(ACTIVITY 1): In the Arctic Monkeys article, where did the band get its name?
(ACTIVITY 2): Continue the Arctic Monkeys article from its final sentence.
─── SOURCE DOCUMENT ───
The quartet's first performance in 2003 was mostly covers. As an original sound came together, there were varied influences, mostly contemporary (Franz Ferdinand, the Libertines, British hip-hop acts such as the Streets and Roots Manuva), regional (Manchester's Smiths and Oasis) and local (Pulp, with Turner compared to that band's astute lyricist, Jarvis Cocker).
According to Helders, "When we first started, the Strokes were just coming over to England and getting a lot of exposure, and it was bands like that that kind of made us play guitar music."
As songs written by Turner began replacing covers, Arctic Monkeys started giving away the CD-Rs that ended up on the Internet. They were hardly pioneers in viral self-exposure: Bands such as America's Clap Your Hands Say Yeah and England's Libertines had already figured out how to connect with a new generation of fans who had never known music without the Internet.
Says Helders: "We encouraged [fan postings] as much as we could because we never expected to make money off of demos. We didn't have a CD, but people wanted to hear the songs and it made our gigs better. We wouldn't be here now if that hadn't happened to us, so we're definitely thankful about that."
The band took its name from a list of fantasy soccer teams and bands that Cook had made up in school, but the album title comes from Alan Sillitoe's 1958 novel "Saturday Night and Sunday Morning," a key work in the '50s school of British writers dubbed "the angry young men," who wrote about other young men trying to escape their dreary, working-class lives. Last year Domino Records founder Laurence Bell gave them the DVD of the 1960 film version that made a star out of Albert Finney as womanizing factory worker Arthur Seaton.
"When we watched the movie, there was a familiarity to it," Helders says. "I've got the book now -- haven't started reading it yet -- and we got a letter from the author yesterday, saying that he liked the album and he was privileged that we'd used something from his book."
"Saturday Night and Sunday Morning" seems to have shaped the sequencing of songs on the Arctic Monkeys album. It's something of a concept album, following one character's weekend adventures of clubbing, chasing girls and dodging bouncers and police alike.
─── DATASET RECORDS ───
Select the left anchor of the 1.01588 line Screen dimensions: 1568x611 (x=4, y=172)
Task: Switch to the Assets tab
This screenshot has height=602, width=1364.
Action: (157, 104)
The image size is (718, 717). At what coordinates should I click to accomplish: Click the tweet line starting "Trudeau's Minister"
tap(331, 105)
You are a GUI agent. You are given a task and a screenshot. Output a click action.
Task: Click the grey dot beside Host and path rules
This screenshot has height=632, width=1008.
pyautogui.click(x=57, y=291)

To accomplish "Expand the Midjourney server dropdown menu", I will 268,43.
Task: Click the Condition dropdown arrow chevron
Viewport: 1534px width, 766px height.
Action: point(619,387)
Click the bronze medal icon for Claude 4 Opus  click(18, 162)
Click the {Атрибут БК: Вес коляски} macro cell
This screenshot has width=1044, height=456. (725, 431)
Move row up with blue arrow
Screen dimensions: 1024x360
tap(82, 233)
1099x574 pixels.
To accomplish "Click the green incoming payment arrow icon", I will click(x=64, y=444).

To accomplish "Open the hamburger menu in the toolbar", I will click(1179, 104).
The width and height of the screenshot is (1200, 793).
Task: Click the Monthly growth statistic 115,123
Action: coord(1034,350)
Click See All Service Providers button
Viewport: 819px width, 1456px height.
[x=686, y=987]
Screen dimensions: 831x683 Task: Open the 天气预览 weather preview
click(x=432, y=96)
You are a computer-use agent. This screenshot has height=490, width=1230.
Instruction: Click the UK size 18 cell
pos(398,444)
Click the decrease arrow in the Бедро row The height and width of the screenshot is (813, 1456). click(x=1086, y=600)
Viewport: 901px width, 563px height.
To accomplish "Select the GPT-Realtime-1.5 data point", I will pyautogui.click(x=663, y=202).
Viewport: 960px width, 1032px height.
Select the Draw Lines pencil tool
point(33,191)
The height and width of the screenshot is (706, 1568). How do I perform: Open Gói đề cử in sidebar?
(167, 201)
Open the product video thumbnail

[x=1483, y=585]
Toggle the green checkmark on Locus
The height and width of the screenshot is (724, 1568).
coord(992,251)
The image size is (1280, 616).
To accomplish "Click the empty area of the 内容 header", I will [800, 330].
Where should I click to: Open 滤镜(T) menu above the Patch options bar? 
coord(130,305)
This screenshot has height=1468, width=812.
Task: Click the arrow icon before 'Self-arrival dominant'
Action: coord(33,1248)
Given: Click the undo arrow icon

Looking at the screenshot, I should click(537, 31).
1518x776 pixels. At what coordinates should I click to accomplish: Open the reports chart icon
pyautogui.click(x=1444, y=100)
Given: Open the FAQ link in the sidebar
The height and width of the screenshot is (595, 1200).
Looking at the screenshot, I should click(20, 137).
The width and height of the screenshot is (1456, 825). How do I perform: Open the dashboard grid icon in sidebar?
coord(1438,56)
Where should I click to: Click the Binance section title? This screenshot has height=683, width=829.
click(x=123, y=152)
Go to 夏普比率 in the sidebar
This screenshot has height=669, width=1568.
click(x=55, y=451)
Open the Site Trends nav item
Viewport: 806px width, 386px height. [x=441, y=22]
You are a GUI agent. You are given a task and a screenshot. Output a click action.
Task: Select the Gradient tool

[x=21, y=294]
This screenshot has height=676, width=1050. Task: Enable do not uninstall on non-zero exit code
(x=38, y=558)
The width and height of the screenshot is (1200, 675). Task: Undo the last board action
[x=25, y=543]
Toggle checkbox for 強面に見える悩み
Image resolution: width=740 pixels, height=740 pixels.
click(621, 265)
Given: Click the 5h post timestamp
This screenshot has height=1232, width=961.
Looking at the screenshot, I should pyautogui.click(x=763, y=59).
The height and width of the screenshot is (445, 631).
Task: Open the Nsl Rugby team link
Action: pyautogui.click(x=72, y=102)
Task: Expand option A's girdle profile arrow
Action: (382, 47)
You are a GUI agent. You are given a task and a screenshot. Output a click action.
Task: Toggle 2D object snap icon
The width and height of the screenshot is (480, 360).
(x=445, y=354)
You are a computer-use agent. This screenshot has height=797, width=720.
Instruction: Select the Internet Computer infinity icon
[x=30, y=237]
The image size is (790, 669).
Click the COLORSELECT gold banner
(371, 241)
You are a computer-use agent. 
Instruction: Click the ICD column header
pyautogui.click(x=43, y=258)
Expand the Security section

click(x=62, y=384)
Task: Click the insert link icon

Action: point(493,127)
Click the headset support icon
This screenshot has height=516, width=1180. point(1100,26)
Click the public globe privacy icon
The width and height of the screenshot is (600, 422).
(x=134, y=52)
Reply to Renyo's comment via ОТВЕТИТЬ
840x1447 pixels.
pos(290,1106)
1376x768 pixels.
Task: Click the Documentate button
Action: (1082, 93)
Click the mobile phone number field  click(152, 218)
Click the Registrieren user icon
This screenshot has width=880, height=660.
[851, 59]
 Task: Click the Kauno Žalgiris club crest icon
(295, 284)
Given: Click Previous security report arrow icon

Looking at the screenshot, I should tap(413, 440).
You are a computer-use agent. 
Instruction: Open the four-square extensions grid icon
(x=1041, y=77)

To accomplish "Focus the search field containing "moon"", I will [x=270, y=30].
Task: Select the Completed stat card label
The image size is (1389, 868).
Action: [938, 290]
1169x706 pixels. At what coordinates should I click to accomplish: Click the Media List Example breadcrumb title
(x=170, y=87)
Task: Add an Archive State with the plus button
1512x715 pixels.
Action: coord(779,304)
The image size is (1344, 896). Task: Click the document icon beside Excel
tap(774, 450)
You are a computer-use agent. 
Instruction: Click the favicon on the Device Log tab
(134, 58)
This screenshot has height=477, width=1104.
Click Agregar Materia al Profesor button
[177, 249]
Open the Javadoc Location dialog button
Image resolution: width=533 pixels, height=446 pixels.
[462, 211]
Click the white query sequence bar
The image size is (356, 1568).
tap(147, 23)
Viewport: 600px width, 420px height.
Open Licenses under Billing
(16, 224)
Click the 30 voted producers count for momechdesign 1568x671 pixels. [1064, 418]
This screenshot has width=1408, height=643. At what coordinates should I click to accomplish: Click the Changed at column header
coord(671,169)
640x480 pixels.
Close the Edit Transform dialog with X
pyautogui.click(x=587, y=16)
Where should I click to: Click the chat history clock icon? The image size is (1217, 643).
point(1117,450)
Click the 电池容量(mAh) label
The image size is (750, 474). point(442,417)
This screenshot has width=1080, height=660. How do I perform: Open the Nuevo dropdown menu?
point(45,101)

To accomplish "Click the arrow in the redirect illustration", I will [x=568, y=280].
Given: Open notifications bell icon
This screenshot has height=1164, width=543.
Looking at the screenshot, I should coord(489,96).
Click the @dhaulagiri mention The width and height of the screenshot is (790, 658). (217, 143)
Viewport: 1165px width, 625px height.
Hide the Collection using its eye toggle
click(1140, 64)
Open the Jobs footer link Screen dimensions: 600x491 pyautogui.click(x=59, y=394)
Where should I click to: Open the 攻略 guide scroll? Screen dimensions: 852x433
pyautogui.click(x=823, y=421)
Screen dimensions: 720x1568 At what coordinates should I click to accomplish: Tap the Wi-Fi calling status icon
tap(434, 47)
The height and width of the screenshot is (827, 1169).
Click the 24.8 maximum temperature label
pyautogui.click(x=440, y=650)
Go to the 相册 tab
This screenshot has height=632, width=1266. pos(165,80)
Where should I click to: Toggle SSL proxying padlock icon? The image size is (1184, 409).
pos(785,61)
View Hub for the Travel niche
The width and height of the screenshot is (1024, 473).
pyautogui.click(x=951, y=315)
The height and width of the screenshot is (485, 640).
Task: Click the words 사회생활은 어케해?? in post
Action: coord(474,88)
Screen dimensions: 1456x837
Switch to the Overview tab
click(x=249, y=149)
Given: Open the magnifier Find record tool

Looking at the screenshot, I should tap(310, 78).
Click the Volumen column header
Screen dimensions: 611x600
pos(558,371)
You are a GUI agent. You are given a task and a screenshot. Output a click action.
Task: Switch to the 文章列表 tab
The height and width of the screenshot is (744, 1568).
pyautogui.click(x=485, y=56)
───
(WRITTEN ANSWER 1): From a list of fantasy soccer teams and bands that Cook had made up in school.

(WRITTEN ANSWER 2):
"It's not like we're trying to tell people about their own lives," Helders says. "We're just singing about what we've experienced, which in turn are things that a lot of people have experienced. I think that's why they can relate to it."
How all this will play in America is open to question, particularly since Turner makes no accommodation for his thick Yorkshire accent and lyrical slang. So far, both American media attention and label exploitation have been minimal, though the band did manage to score a slot on "Saturday Night Live" on March 11. Their album, released here Feb. 21, debuted at No. 24 with 34,000 copies sold, less than one-tenth of its first-week numbers at home. At the South by Southwest music conference in Austin last week, Arctic Monkeys was one of the hardest-to-get tickets, and they were Topic A on the panel "Breaking British Buzz Bands."
Clearly, buzz works: Arctic Monkeys' first full-fledged American tour sold out in minutes.
Says Helders: "It's more of a boost in confidence, knowing that people want to come and see us, unless they come and see us and decide they don't like us. It's something we're enjoying more than anything, not feeling any pressure. We're just taking it as it comes."
Arctic Monkeys Appearing Monday at the 9:30 club with Spinto Band Sounds Like: A little bit punk, a little bit funk, a lot of brash pop, all refracted through Alex Turner's working-class sensibilities.